UK website releases eyewitness accounts of Netaji’s plane crash

UK website releases eyewitness accounts of Netaji’s plane crash

London : A British website set up to catalogue the last days of Netaji Subhas Chandra Bose has released what it claims are eyewitness accounts of the day he was reportedly killed in a plane crash in Taiwan on August 18, 1945.The latest set of documents quote several people who were reportedly involved in the matter related to the accident as well as two British intelligence reports that revisited the crash site to establish the facts.The website also sheds light on what may have been the freedom fighter’s dying words, which reflected his devotion to the cause of India’s freedom.”For 70 years, there have been doubts in certain circles whether such a tragedy at all took place. Four separate reports each corroborating the other constitute irresistible evidence to the contrary,” says a statement issued by www.bosefiles.info.The documents say that early in the morning on August 18, 1945, a Japanese Air Force bomber took off from Tourane in Vietnam with Bose and 12 or 13 other passengers and crew.

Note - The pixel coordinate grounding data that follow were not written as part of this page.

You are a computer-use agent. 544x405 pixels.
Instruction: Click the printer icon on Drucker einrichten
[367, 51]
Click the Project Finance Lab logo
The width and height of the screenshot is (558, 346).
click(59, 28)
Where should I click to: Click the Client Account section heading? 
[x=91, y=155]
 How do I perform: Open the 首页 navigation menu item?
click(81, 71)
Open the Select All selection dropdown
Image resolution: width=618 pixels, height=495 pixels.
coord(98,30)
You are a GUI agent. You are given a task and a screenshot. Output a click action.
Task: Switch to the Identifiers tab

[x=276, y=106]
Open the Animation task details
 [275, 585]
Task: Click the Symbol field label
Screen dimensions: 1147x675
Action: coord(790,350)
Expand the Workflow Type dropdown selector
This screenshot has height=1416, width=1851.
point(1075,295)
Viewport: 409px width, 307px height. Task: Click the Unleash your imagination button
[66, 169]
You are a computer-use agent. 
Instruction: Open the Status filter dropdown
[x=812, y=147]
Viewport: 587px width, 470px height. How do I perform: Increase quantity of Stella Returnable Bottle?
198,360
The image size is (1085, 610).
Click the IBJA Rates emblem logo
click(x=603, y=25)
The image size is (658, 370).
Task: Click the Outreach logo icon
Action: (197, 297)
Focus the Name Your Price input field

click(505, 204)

Also on board was Lt Gen Tsunamasa Shidei of the Japanese Army and the planned flight path was Heito-Taipei-Dairen-Tokyo.The three-member Netaji Inquiry Committee, instituted by the government of India in 1956 and headed by Major General Shah Nawaz Khan of Bose’s Indian National Army (INA), was told that since “the weather was perfect and the engines (of the aircraft) worked smoothly” the pilot decided to overfly Heito and proceed straight to Taipei, arriving there late morning or early afternoon.Major Taro Kono, a Japanese Air Staff Officer and one of the passengers, told the committee: “I noticed that the engine on the left side of the plane was not functioning properly. I, therefore, went inside the plane and after examining the engine inside, I found it to be working all right”. He added the accompanying engineer “also tested the engine and certified its air-worthiness”.Captain Nakamura alias Yamamoto, the ground engineer in charge of maintenance at the airport, concurred with Major Kono “that the engine of the left side was defective”.He said the pilot told him “it was a brand new engine”.